So here goes the guide on how to make the super standarized recipe for Patxaran
For each L you plan to make you will need:
-300-400g of basaranak/endrinas(howerer is called in your region Prunus Spinosa fruits) or ginda (Prunus Cerasus) If u are only making 1 bottle fill around 1/4 of it's bottom
-1 L of anise drink or aguardiente (sometimes either100% or a mix we usually do just anise and I think most people do too)
-1 cinnamon stick (we split it in half before puting it in but I think that is basically a "ritual")

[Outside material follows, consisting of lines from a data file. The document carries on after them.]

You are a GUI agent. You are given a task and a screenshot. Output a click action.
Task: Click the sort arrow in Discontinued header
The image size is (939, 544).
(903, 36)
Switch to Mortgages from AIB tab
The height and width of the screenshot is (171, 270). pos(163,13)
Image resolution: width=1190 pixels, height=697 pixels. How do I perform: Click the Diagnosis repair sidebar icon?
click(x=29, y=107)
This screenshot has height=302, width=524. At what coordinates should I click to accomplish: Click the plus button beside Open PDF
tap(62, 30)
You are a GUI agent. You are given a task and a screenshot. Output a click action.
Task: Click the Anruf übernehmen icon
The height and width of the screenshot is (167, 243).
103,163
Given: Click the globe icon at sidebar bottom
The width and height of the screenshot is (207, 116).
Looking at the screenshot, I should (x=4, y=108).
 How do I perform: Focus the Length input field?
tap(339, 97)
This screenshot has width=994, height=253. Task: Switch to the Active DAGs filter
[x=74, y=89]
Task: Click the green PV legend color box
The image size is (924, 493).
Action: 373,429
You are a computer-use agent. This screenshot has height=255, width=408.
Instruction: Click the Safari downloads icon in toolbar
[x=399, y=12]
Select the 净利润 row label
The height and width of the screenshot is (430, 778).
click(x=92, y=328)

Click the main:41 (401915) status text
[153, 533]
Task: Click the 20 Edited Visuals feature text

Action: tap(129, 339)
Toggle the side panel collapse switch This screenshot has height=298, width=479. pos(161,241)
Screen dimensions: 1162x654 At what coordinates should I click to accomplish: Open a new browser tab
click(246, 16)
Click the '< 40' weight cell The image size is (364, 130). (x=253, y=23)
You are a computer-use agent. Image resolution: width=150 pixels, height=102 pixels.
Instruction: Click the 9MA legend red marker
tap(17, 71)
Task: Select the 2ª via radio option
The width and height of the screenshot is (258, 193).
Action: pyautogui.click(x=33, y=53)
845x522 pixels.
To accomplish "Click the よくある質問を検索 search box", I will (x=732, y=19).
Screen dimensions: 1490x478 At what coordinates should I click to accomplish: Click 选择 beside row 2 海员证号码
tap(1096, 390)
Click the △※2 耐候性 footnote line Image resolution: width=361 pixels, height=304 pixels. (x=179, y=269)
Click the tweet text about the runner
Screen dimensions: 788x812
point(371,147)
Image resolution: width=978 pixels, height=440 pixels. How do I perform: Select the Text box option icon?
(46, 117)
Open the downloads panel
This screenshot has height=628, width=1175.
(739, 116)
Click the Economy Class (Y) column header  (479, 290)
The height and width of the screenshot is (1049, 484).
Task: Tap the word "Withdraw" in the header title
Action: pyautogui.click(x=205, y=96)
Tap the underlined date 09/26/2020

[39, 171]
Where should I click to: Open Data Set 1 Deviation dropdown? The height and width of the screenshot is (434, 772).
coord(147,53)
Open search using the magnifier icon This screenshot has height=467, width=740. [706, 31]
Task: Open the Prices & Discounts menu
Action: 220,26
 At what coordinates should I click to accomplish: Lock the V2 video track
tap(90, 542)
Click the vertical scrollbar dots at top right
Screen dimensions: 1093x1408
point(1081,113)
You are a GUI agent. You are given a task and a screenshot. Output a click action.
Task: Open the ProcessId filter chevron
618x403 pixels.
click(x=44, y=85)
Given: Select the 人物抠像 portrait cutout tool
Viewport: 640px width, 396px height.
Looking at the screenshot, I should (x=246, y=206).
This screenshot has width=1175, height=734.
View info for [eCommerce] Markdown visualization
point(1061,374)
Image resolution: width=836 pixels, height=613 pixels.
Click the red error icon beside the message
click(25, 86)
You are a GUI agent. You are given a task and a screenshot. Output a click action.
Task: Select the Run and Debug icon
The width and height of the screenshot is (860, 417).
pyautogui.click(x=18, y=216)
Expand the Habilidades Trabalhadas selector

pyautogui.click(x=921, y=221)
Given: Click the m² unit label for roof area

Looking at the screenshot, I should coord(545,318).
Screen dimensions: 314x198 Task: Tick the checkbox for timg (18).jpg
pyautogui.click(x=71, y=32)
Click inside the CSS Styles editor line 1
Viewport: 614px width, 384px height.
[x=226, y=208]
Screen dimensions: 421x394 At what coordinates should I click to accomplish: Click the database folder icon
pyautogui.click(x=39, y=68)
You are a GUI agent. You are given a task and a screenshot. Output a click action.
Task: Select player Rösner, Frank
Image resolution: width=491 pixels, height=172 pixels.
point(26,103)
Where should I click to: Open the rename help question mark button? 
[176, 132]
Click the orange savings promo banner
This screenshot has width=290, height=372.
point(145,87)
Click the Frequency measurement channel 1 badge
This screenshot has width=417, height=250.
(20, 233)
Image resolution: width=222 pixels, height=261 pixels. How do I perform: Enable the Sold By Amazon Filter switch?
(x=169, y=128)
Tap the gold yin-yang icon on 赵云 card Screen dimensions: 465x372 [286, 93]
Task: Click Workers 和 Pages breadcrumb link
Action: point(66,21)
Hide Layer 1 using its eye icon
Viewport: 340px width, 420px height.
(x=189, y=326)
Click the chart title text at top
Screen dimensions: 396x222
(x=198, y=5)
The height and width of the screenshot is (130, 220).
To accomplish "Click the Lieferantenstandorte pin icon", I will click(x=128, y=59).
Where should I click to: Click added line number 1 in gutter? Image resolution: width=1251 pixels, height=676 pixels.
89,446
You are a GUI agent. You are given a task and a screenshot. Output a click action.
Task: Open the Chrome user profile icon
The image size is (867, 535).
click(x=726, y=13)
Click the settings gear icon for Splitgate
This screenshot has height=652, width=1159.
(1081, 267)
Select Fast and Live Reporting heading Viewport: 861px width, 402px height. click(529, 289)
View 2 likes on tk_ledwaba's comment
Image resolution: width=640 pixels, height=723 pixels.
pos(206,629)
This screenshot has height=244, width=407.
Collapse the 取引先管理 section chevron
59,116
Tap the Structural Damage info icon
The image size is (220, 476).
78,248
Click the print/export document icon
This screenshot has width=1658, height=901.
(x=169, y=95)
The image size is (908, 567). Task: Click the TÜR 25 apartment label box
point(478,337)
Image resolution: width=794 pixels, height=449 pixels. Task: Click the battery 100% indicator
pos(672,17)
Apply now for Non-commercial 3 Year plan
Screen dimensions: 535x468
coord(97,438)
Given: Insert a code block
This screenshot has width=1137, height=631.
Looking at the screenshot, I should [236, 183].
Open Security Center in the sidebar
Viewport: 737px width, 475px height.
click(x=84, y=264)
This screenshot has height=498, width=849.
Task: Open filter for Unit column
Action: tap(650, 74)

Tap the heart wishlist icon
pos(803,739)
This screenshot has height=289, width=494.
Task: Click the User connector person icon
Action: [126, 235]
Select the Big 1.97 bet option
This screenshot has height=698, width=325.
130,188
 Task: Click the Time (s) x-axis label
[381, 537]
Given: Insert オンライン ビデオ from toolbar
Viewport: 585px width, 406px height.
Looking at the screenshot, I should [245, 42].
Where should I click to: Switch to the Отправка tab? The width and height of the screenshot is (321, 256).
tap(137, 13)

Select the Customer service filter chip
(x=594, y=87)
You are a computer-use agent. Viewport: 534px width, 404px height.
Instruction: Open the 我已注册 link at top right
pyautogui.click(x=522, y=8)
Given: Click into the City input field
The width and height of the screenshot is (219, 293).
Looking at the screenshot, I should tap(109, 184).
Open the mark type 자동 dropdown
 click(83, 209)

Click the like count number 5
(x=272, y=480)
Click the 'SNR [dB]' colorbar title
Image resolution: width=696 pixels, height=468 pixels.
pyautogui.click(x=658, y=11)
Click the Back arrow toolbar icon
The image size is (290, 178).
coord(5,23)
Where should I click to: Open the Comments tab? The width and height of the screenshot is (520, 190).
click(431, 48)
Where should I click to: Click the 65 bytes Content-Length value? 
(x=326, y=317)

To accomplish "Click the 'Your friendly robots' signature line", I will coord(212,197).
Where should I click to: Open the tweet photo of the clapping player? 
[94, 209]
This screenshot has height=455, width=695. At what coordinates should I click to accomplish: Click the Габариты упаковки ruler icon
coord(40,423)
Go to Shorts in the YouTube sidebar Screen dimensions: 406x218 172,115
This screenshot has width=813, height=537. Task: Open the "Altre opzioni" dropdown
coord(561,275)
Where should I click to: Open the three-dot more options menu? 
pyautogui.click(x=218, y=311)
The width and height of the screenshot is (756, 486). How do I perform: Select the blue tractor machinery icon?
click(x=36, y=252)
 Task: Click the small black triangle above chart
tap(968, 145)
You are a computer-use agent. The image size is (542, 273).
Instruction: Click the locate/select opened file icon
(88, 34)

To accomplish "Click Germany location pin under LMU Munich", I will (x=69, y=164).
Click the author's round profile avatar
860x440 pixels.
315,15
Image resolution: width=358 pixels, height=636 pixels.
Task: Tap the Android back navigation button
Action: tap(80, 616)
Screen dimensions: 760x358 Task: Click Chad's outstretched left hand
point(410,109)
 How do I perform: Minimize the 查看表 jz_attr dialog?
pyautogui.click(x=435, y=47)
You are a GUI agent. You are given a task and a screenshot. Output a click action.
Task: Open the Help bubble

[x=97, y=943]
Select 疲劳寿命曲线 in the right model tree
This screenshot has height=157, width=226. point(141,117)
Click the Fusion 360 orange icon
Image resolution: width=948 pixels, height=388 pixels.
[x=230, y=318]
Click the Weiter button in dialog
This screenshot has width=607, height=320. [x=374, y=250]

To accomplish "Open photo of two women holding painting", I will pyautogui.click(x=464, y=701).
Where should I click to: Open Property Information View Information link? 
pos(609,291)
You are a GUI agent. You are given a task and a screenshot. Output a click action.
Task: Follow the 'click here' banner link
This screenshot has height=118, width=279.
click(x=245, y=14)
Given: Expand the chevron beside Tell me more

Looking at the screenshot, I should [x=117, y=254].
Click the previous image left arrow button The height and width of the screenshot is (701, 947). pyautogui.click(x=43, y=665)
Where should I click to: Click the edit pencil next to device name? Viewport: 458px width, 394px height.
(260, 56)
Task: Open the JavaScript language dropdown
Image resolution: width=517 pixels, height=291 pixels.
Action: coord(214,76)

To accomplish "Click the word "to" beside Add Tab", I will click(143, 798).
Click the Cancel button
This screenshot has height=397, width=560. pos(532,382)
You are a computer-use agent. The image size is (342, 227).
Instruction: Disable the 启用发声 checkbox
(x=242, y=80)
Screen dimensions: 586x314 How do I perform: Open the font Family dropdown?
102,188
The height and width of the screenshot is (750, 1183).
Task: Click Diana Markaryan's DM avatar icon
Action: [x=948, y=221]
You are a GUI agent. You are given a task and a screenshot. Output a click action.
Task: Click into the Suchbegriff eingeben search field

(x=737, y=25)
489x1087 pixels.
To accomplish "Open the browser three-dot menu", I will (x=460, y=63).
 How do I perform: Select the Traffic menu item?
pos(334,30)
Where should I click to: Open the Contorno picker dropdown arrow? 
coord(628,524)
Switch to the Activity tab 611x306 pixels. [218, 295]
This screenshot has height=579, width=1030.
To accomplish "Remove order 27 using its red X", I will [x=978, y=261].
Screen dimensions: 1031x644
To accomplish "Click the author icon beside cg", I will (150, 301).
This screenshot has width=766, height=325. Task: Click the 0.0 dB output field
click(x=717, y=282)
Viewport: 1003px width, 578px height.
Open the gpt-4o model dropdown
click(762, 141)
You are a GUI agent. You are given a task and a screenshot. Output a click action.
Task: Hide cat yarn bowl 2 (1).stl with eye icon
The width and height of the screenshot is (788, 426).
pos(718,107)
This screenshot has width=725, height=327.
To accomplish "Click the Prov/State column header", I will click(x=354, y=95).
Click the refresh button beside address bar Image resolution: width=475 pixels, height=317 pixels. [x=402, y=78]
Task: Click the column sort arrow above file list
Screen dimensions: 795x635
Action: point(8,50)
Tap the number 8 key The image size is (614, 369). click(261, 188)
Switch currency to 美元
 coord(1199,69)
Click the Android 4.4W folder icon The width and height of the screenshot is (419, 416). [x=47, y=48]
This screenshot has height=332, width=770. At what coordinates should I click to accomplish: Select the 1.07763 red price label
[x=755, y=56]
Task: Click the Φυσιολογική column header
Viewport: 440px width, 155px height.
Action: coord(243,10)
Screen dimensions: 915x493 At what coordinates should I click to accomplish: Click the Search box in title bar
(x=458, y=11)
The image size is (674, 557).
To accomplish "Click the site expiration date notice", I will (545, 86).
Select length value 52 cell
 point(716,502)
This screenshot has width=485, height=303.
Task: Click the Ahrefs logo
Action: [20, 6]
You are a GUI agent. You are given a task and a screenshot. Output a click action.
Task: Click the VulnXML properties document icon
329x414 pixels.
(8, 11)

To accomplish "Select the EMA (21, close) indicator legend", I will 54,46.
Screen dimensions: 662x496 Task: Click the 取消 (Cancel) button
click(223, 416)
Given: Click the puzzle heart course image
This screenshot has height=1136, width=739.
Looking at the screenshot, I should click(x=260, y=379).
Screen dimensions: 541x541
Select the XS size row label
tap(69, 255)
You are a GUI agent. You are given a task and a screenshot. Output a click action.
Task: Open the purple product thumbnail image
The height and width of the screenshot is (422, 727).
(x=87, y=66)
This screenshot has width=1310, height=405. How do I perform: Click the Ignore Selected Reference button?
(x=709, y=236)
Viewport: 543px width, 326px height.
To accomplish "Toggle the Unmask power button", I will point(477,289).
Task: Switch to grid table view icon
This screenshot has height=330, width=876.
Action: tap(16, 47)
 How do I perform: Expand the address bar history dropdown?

-6 coffee beans, caffeine or not your choice
Now for the steps
-The day before doing it clean them with water to take the dust, leafs and sticks out then let them extended to dry but only for one night or they may start to rot (some people don't do it you really should)
-Mix it all in the "bottle"(whatever you have a big one is recommended and don't use plastic)
-Stir it up and open the bottle to freshen a bit of air once a week or so (not very strict but make sure to mix the liquid from time to time to better dissolve the good stuff)
-Doit for 6-7 months we usually doit from the end of September up to the end of aste santua but it's up to when the fruit gets matured in your region
-Finally filter it into bottles and you can eat the fruits too if you want, or don't but the alcohol may start dissolving the seed and it may start getting bitter
And that is it! enjoy! most steps are optional other than the liquid and the fruit, I recommend mine but it really is to each their own.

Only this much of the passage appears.